Task directions: Reproduce the lines from the line with "This screenshot has width=1456, height=819." up to and including the line with "Action: click(x=1426, y=14)", leaving out the pictures.

Supplied entries:
--- START ---

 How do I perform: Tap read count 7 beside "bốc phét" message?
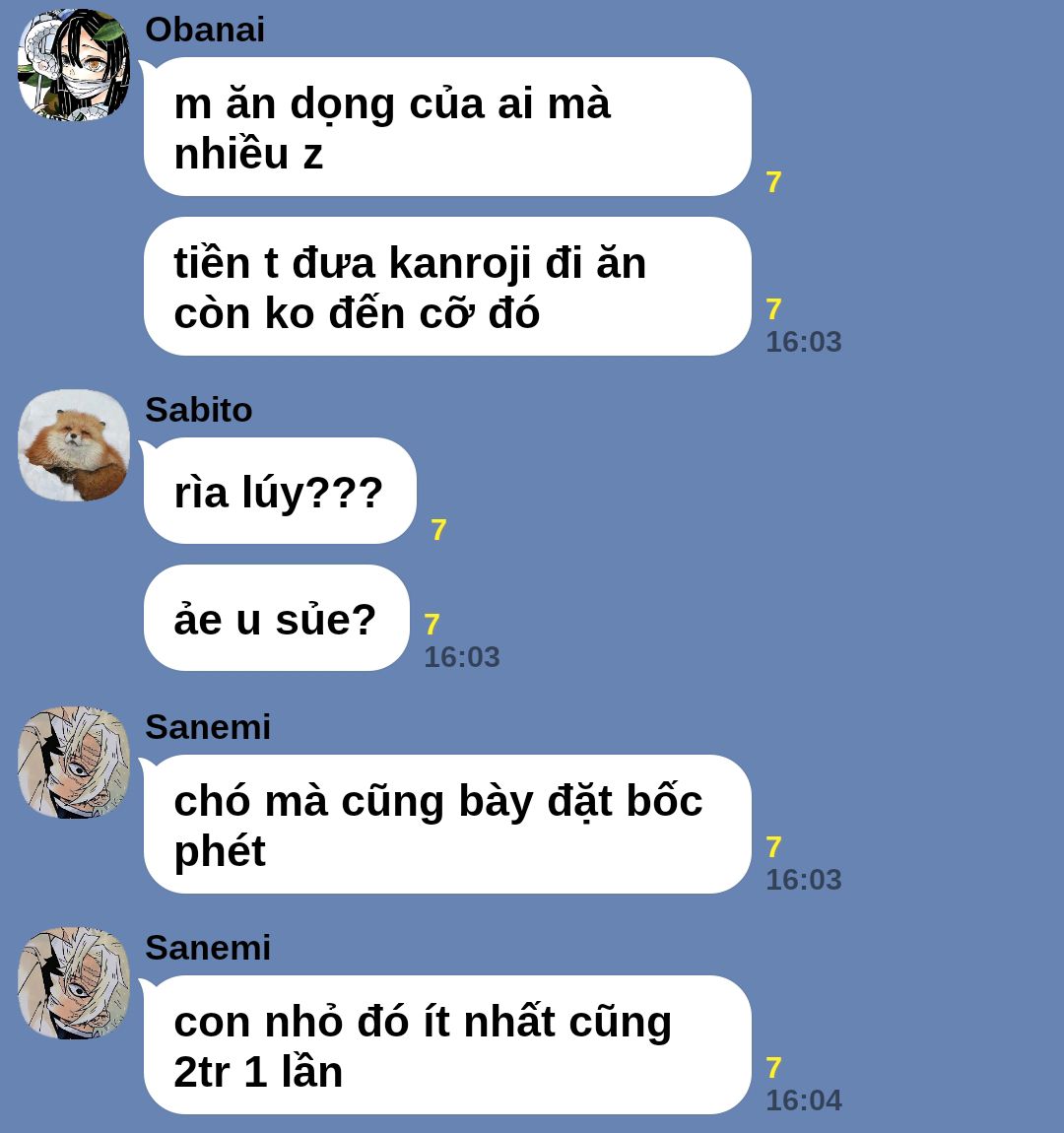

--- END ---
--- START ---

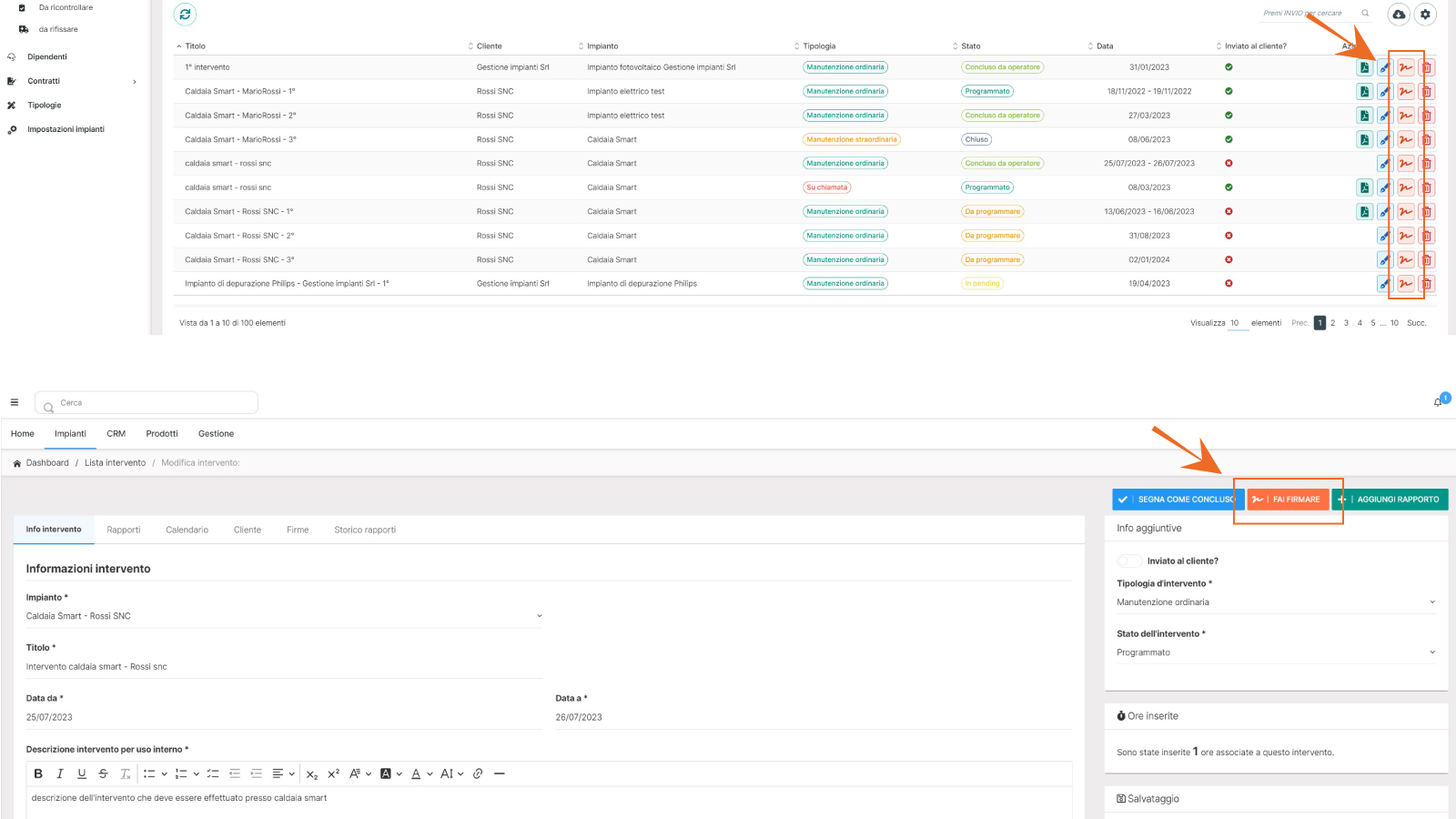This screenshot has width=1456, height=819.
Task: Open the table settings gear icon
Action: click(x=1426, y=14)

--- END ---
--- START ---

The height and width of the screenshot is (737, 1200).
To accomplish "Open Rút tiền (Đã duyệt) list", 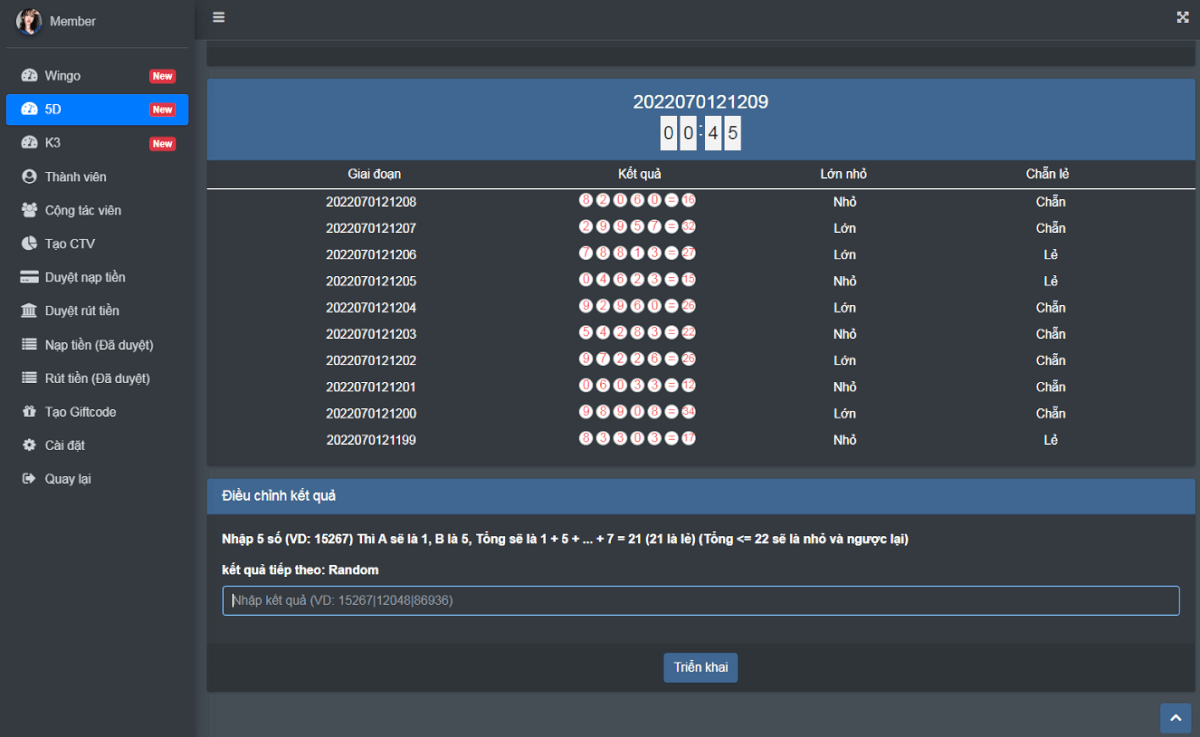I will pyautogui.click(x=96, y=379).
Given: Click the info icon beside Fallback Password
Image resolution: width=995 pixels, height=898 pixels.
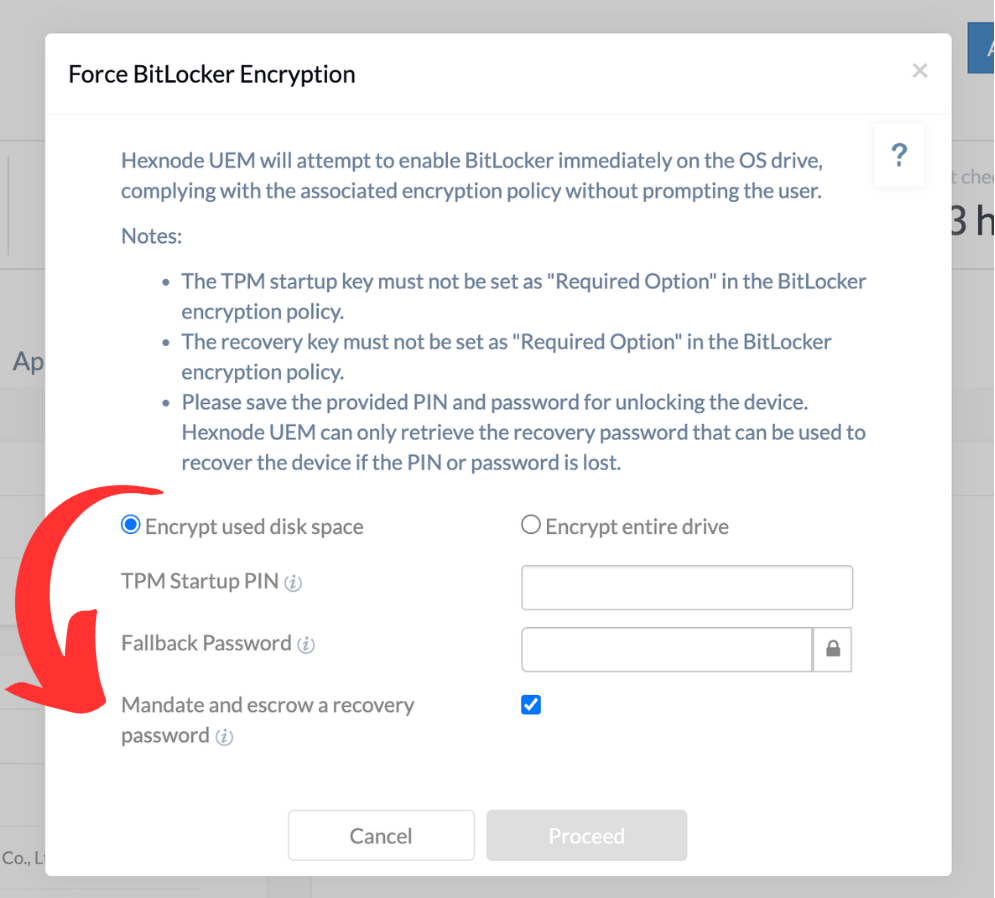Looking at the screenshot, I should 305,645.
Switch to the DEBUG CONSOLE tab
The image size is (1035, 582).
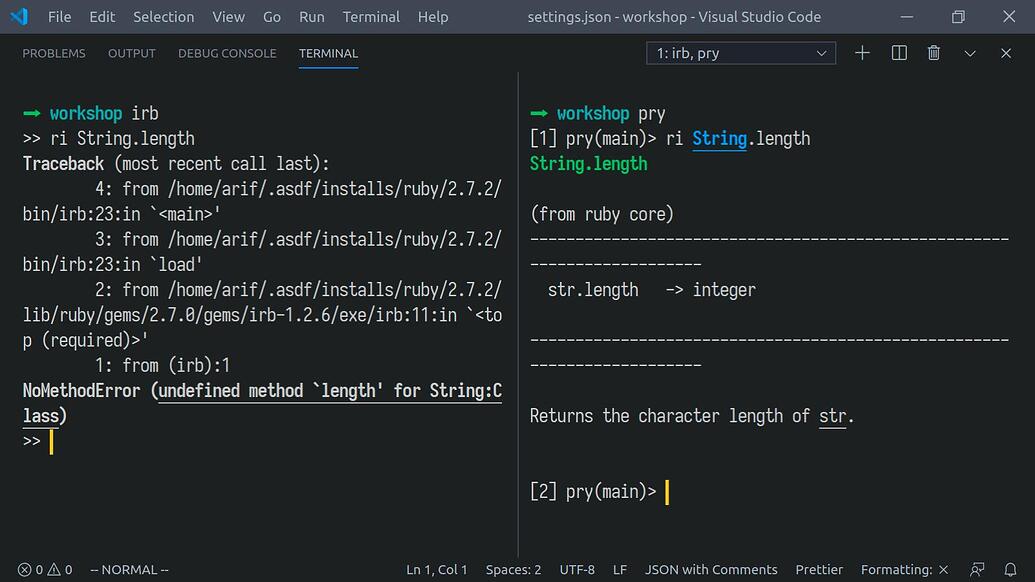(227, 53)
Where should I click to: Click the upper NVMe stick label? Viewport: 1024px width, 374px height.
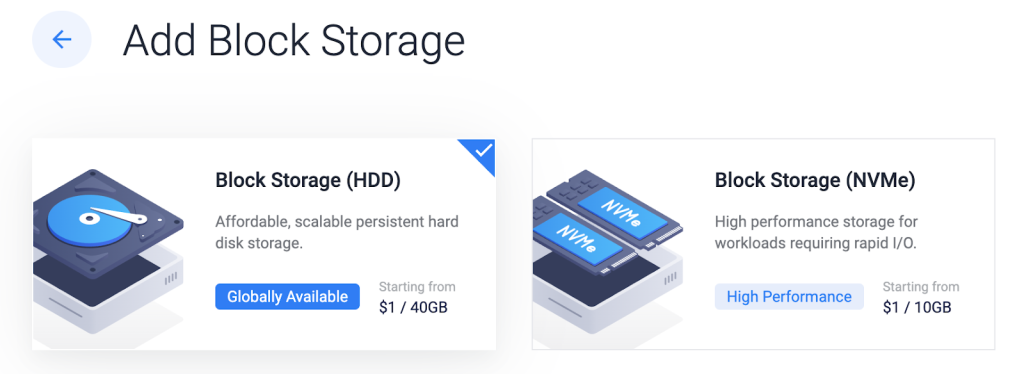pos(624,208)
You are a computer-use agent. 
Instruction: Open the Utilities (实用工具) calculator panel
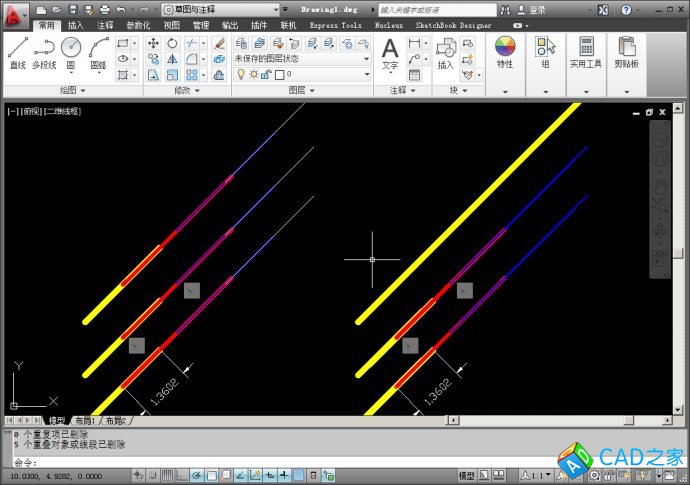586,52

--- END ---

Written solution:
This screenshot has width=1456, height=819.
Task: Open the table settings gear icon
Action: click(x=1426, y=14)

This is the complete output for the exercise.